How Skills Are Matched

When a user sends a message, the skill system scores each skill against the message content:

  1. Tokenize the user message into keywords
  2. Compare against each skill’s triggers
  3. Score based on overlap (number of matching triggers ÷ total triggers)
  4. Load the top-scoring skill(s) into the agent’s context

This happens automatically via the skill:before hook. The agent sees the skill content as additional context in its prompt.


Agent Tools for Skills

Agents have two built-in tools for managing skills:

skill_list

Lists all discovered skills with their names, descriptions, and trigger counts.

skill_manage

Full CRUD for skills:

ActionDescription
createCreate a new skill directory with SKILL.md
editReplace the full SKILL.md content
patchApply FIND/REPLACE blocks to SKILL.md
deleteRemove a skill directory
retireMark a skill as retired (hidden from matching)
readRead SKILL.md content (level 1) or include reference files (level 2)
write_fileWrite a reference file into the skill directory

Example: Agent Creates a Skill

User: "Remember how to deploy to production — the process we just figured out."
Agent uses skill_manage:
action: create
name: production-deploy
description: Production deployment process for the web app
content: |
---
name: production-deploy
description: Step-by-step production deployment process
triggers: deploy, production, release, ship
---
# Production Deploy
1. Run tests: `npm test`
2. Build: `npm run build`
3. Tag: `git tag v$(date +%Y%m%d)`
4. Push: `git push --tags`
5. Deploy: `pulumi up --stack prod`
6. Verify: `curl https://app.example.com/health`

Reference Files

Skills can include additional files beyond SKILL.md:

skills/github/
├── SKILL.md # Main skill document
└── references/
├── api.md # GitHub API reference
└── workflows.md # Common workflow patterns

Reference files are loaded when the agent reads the skill at level 2 (skill_manage with level: 2).

To write a reference file from the agent:

Agent uses skill_manage:
action: write_file
name: github
file_path: references/api.md
file_content: |
# GitHub API Quick Reference
...

Skill Lifecycle

Creating Skills

Skills can be created by:

  • You — manually create directories with SKILL.md files
  • The agent — via skill_manage create during conversation
  • The learning loop — the review loop can extract patterns into skills automatically

Versioning

The version field in frontmatter is an integer.

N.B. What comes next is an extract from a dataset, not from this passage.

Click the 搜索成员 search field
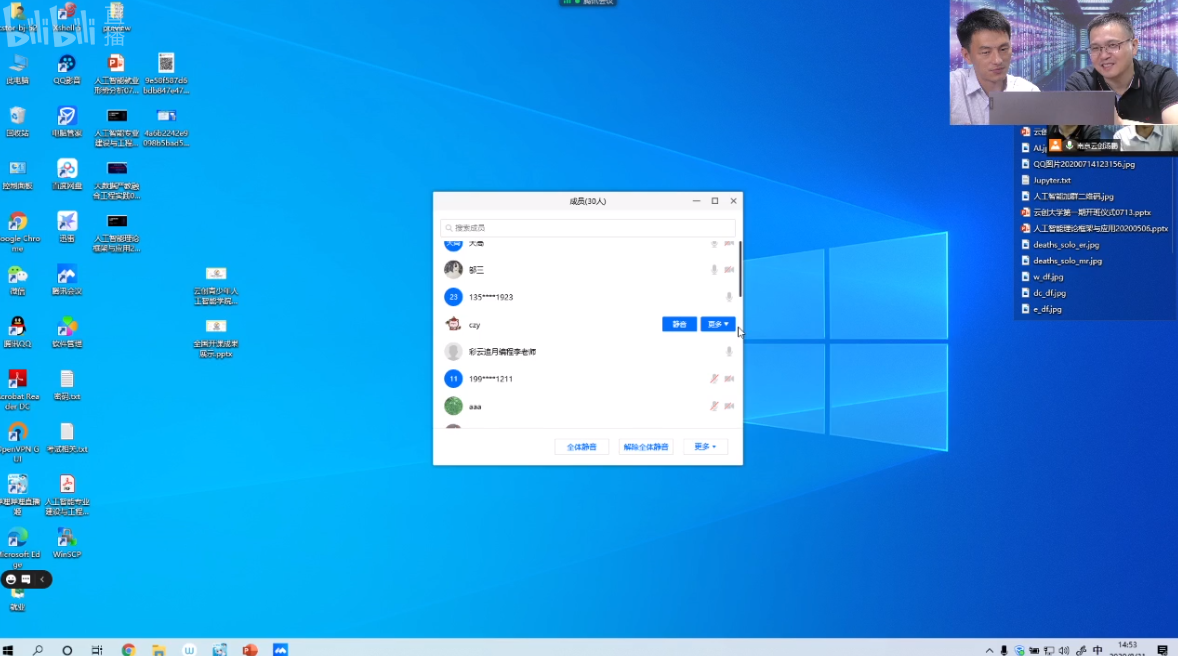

The skill_manage edit and patch actions automatically increment it and append a changelog entry:

## Changelog
- v3 (2026-04-05): Updated deployment steps for new CI pipeline
- v2 (2026-04-01): Added rollback procedure
- v1 (2026-03-28): Initial version

Deduplication

When creating a skill, the system checks for existing skills with similar names. If a match is found, it suggests editing the existing skill instead. Use force: true to bypass this check.

Security

Skill content is validated before loading:

  • No executable code blocks in dangerous languages (unless explicitly allowed)
  • No references to paths outside the workspace
  • Size limits enforced

Built-In Skills

RivetOS ships with several skills out of the box:

SkillDescription
1password1Password CLI integration
discordDiscord bot management
excalidrawDiagram creation
gh-issuesGitHub Issues workflow
githubGitHub repository operations
gogGoogle Workspace (Docs, Sheets, Calendar)
healthcheckSystem health monitoring
nemotronLocal embedding model usage
skill-creatorMeta-skill for creating new skills
stealth-browserHeadless browser automation
tmuxTerminal multiplexer management
weatherWeather lookup
coding-pipelineMulti-agent code build/review loop

Best Practices

  1. Be specific with triggers. deploy, production, release is better than code, stuff, things.
  2. Write for the agent, not for humans. The skill is context the agent reads — include exact commands, API formats, and decision rules.
  3. One concern per skill. A skill for “GitHub” and a separate skill for “deployment” is better than one mega-skill.
  4. Include examples. Show the agent exactly what the output should look like.
  5. Update, don’t duplicate. Use skill_manage edit to improve existing skills rather than creating overlapping ones.
  6. Use reference files for large content. Keep SKILL.md focused. Put API docs, long references, and templates in references/.